<<<<
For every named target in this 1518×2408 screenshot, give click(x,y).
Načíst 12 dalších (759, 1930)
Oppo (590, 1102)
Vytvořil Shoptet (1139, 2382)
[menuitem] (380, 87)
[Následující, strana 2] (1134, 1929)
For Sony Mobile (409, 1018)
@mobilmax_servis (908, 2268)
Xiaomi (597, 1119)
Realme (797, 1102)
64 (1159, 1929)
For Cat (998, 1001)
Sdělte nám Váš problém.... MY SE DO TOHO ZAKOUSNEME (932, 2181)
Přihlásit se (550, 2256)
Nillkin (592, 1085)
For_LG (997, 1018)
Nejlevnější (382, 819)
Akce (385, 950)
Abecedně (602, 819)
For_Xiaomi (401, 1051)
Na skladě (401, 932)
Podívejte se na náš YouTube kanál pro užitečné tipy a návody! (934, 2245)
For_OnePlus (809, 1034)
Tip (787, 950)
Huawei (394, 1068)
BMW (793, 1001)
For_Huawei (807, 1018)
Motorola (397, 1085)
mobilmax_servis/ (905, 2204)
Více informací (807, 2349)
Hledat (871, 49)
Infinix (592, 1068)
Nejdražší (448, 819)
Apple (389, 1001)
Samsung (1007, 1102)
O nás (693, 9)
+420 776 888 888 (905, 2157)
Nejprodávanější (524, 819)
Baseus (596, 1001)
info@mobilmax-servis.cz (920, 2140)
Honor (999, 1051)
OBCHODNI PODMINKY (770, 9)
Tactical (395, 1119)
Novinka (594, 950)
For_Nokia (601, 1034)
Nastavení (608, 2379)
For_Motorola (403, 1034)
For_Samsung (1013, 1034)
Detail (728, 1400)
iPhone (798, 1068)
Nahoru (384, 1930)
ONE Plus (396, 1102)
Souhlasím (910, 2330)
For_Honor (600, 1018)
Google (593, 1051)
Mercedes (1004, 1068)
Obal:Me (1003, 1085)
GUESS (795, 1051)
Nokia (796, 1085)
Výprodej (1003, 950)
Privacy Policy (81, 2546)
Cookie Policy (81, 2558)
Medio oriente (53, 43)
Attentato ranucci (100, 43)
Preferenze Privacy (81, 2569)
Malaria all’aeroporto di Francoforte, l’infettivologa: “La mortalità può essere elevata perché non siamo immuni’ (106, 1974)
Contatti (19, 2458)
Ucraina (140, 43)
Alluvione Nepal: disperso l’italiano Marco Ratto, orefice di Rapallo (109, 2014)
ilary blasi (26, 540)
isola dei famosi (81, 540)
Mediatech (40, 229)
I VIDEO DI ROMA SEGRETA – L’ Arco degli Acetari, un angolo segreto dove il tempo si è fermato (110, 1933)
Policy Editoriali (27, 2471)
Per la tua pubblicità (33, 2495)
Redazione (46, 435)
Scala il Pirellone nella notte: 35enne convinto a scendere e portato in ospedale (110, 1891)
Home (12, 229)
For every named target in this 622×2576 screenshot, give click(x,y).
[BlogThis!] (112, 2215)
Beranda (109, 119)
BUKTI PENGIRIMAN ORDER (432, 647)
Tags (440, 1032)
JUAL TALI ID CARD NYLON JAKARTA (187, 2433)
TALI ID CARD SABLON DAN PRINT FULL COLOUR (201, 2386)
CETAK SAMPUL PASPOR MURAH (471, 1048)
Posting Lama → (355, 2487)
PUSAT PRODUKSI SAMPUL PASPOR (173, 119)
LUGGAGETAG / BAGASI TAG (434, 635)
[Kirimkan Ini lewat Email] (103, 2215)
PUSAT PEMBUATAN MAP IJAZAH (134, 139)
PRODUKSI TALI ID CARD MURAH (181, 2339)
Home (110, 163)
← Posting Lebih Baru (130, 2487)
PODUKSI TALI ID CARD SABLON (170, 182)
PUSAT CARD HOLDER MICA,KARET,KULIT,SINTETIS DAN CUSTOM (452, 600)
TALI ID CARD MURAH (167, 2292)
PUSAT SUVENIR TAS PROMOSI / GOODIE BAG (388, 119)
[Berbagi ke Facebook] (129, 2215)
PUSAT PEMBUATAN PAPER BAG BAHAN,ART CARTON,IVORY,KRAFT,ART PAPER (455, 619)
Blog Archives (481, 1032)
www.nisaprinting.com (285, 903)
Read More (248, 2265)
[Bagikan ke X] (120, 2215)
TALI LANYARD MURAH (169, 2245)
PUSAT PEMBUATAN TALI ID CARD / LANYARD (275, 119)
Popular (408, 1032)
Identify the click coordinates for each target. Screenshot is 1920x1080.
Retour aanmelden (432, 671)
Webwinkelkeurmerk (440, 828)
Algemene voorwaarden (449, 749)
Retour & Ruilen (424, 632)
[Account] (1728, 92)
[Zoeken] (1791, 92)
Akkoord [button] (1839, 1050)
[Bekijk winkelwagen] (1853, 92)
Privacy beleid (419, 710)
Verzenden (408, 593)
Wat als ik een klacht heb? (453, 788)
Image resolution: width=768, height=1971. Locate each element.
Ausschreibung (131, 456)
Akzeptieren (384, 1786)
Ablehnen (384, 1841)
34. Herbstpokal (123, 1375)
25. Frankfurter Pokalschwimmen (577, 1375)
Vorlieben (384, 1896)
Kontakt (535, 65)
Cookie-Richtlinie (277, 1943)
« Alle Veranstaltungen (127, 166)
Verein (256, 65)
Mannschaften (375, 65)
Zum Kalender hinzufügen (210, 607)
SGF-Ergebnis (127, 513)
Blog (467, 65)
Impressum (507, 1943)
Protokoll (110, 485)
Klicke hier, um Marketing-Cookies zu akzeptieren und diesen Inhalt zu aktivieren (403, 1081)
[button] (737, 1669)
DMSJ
>>>>
What you have to do:
Could you restate every record word for word?

Answer for the task:
For every named target in this 1518×2408 screenshot, give click(x,y).
Načíst 12 dalších (759, 1930)
Oppo (590, 1102)
Vytvořil Shoptet (1139, 2382)
[menuitem] (380, 87)
[Následující, strana 2] (1134, 1929)
For Sony Mobile (409, 1018)
@mobilmax_servis (908, 2268)
Xiaomi (597, 1119)
Realme (797, 1102)
64 (1159, 1929)
For Cat (998, 1001)
Sdělte nám Váš problém.... MY SE DO TOHO ZAKOUSNEME (932, 2181)
Přihlásit se (550, 2256)
Nillkin (592, 1085)
For_LG (997, 1018)
Nejlevnější (382, 819)
Akce (385, 950)
Abecedně (602, 819)
For_Xiaomi (401, 1051)
Na skladě (401, 932)
Podívejte se na náš YouTube kanál pro užitečné tipy a návody! (934, 2245)
For_OnePlus (809, 1034)
Tip (787, 950)
Huawei (394, 1068)
BMW (793, 1001)
For_Huawei (807, 1018)
Motorola (397, 1085)
mobilmax_servis/ (905, 2204)
Více informací (807, 2349)
Hledat (871, 49)
Infinix (592, 1068)
Nejdražší (448, 819)
Apple (389, 1001)
Samsung (1007, 1102)
O nás (693, 9)
+420 776 888 888 (905, 2157)
Nejprodávanější (524, 819)
Baseus (596, 1001)
info@mobilmax-servis.cz (920, 2140)
Honor (999, 1051)
OBCHODNI PODMINKY (770, 9)
Tactical (395, 1119)
Novinka (594, 950)
For_Nokia (601, 1034)
Nastavení (608, 2379)
For_Motorola (403, 1034)
For_Samsung (1013, 1034)
Detail (728, 1400)
iPhone (798, 1068)
Nahoru (384, 1930)
ONE Plus (396, 1102)
Souhlasím (910, 2330)
For_Honor (600, 1018)
Google (593, 1051)
Mercedes (1004, 1068)
Obal:Me (1003, 1085)
GUESS (795, 1051)
Nokia (796, 1085)
Výprodej (1003, 950)
Privacy Policy (81, 2546)
Cookie Policy (81, 2558)
Medio oriente (53, 43)
Attentato ranucci (100, 43)
Preferenze Privacy (81, 2569)
Malaria all’aeroporto di Francoforte, l’infettivologa: “La mortalità può essere elevata perché non siamo immuni’ (106, 1974)
Contatti (19, 2458)
Ucraina (140, 43)
Alluvione Nepal: disperso l’italiano Marco Ratto, orefice di Rapallo (109, 2014)
ilary blasi (26, 540)
isola dei famosi (81, 540)
Mediatech (40, 229)
I VIDEO DI ROMA SEGRETA – L’ Arco degli Acetari, un angolo segreto dove il tempo si è fermato (110, 1933)
Policy Editoriali (27, 2471)
Per la tua pubblicità (33, 2495)
Redazione (46, 435)
Scala il Pirellone nella notte: 35enne convinto a scendere e portato in ospedale (110, 1891)
Home (12, 229)
For every named target in this 622×2576 screenshot, give click(x,y).
[BlogThis!] (112, 2215)
Beranda (109, 119)
BUKTI PENGIRIMAN ORDER (432, 647)
Tags (440, 1032)
JUAL TALI ID CARD NYLON JAKARTA (187, 2433)
TALI ID CARD SABLON DAN PRINT FULL COLOUR (201, 2386)
CETAK SAMPUL PASPOR MURAH (471, 1048)
Posting Lama → (355, 2487)
PUSAT PRODUKSI SAMPUL PASPOR (173, 119)
LUGGAGETAG / BAGASI TAG (434, 635)
[Kirimkan Ini lewat Email] (103, 2215)
PUSAT PEMBUATAN MAP IJAZAH (134, 139)
PRODUKSI TALI ID CARD MURAH (181, 2339)
Home (110, 163)
← Posting Lebih Baru (130, 2487)
PODUKSI TALI ID CARD SABLON (170, 182)
PUSAT CARD HOLDER MICA,KARET,KULIT,SINTETIS DAN CUSTOM (452, 600)
TALI ID CARD MURAH (167, 2292)
PUSAT SUVENIR TAS PROMOSI / GOODIE BAG (388, 119)
[Berbagi ke Facebook] (129, 2215)
PUSAT PEMBUATAN PAPER BAG BAHAN,ART CARTON,IVORY,KRAFT,ART PAPER (455, 619)
Blog Archives (481, 1032)
www.nisaprinting.com (285, 903)
Read More (248, 2265)
[Bagikan ke X] (120, 2215)
TALI LANYARD MURAH (169, 2245)
PUSAT PEMBUATAN TALI ID CARD / LANYARD (275, 119)
Popular (408, 1032)
Identify the click coordinates for each target. Screenshot is 1920x1080.
Retour aanmelden (432, 671)
Webwinkelkeurmerk (440, 828)
Algemene voorwaarden (449, 749)
Retour & Ruilen (424, 632)
[Account] (1728, 92)
[Zoeken] (1791, 92)
Akkoord [button] (1839, 1050)
[Bekijk winkelwagen] (1853, 92)
Privacy beleid (419, 710)
Verzenden (408, 593)
Wat als ik een klacht heb? (453, 788)
Image resolution: width=768, height=1971. Locate each element.
Ausschreibung (131, 456)
Akzeptieren (384, 1786)
Ablehnen (384, 1841)
34. Herbstpokal (123, 1375)
25. Frankfurter Pokalschwimmen (577, 1375)
Vorlieben (384, 1896)
Kontakt (535, 65)
Cookie-Richtlinie (277, 1943)
« Alle Veranstaltungen (127, 166)
Verein (256, 65)
Mannschaften (375, 65)
Zum Kalender hinzufügen (210, 607)
SGF-Ergebnis (127, 513)
Blog (467, 65)
Impressum (507, 1943)
Protokoll (110, 485)
Klicke hier, um Marketing-Cookies zu akzeptieren und diesen Inhalt zu aktivieren (403, 1081)
[button] (737, 1669)
DMSJ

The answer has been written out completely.